Believe it or not, Christmas is only a week and a half away. Today’s news has me thinking that a lot of policymakers want to clean off their desks before they take their long winter naps.

NCUA to Consider RBC Compliance Extension

The NCUA Board holds its last meeting of the year today. Among the issues to be discussed is a final rule on risk-based capital. In July, NCUA proposed a second extension of its risk-based capital rule to January 2022. During this time, the NCUA Board will be further analyzing additional changes to the RBC rule, as well as considering the extent to which supplemental capital could be used to satisfy RBC requirements. This further delay is an addition to the NCUA’s earlier decision to raise the threshold level for RBC compliance from $100 million to $500 million. Why doesn’t NCUA just admit that the whole RBC idea was fatally flawed and scrap the whole thing?

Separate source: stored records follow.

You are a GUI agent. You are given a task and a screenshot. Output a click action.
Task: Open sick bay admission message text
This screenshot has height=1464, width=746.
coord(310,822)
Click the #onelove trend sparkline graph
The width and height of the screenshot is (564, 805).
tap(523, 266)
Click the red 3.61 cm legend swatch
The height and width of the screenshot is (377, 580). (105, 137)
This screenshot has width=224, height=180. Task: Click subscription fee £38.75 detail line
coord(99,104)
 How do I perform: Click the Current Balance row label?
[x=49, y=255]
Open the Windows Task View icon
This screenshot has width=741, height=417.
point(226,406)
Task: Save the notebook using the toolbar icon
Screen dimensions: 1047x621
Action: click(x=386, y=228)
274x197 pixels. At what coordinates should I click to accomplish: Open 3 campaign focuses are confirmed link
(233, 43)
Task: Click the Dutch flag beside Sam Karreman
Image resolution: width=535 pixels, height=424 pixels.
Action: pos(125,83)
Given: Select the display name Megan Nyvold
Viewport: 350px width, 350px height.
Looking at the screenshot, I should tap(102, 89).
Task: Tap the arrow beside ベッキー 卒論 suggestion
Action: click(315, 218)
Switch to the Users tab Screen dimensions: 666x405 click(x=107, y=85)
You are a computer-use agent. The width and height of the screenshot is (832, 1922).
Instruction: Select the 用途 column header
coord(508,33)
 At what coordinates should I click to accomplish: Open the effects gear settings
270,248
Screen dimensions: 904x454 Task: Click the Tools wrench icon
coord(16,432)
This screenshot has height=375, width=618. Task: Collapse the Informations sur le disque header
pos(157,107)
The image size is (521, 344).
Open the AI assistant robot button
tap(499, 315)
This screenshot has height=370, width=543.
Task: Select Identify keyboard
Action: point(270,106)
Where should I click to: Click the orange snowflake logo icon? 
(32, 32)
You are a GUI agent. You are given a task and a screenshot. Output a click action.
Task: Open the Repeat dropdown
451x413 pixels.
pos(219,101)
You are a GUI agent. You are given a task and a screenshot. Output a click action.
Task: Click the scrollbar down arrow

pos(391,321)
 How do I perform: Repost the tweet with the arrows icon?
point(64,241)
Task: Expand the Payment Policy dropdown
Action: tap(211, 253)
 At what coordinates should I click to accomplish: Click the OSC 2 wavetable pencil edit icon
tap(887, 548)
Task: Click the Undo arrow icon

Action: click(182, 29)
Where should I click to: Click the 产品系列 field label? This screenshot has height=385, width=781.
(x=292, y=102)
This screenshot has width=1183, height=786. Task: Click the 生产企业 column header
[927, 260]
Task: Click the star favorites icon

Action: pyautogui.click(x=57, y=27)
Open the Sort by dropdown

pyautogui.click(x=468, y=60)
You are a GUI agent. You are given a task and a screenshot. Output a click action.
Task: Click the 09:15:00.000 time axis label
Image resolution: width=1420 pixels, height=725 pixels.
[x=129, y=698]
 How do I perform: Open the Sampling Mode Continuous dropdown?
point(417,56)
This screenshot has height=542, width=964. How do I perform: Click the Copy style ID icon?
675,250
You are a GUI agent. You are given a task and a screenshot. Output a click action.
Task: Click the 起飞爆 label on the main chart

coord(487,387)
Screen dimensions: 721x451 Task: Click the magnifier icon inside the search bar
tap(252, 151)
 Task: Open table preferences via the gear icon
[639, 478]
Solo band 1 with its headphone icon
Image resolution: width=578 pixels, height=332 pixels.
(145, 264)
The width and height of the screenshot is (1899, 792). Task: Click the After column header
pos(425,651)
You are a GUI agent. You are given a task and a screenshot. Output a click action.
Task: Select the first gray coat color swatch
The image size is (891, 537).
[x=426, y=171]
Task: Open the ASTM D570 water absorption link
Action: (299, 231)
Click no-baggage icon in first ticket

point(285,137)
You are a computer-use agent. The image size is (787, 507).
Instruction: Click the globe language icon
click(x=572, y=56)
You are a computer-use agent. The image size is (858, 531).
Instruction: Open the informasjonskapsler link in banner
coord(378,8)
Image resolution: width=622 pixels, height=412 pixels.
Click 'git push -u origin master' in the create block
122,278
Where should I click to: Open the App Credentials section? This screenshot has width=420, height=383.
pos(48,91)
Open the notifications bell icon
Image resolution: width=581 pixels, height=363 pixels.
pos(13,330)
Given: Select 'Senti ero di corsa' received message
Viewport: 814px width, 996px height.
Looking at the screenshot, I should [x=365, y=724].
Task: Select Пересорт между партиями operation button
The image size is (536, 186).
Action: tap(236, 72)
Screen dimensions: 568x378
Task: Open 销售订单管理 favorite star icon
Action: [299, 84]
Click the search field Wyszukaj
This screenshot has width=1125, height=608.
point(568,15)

CFPB Director Looks Back on First Year in Office

CFPB’s Director Kathy Kraninger used an opportunity before the National Association of Attorneys General to reflect on her first year and comment on some pending big-ticket items. She indicated that while her mind is still open to suggestions, the CFPB is taking a serious look at changing the payday lender regulations finalized in the closing days of the Cordray reign by scrapping the requirement that payday loans be subject to underwriting requirements. Keeping in mind that this is one man’s opinion, for you fans of the Cordray administration, you have to admit that Kraninger has been a refreshing change from the interim oversight of her former boss Mick Mulvaney. Let’s face it; it was always strange to have someone vehemently opposed to a Bureau to be in charge of it. As for us more moderate types, Kraninger has struck the appropriate balance between enforcement, regulation and common sense, which means that she hasn’t ignored the potentially negative impacts of well-intended regulations. I’m sure she is ecstatic to know that I have given her my stamp of approval.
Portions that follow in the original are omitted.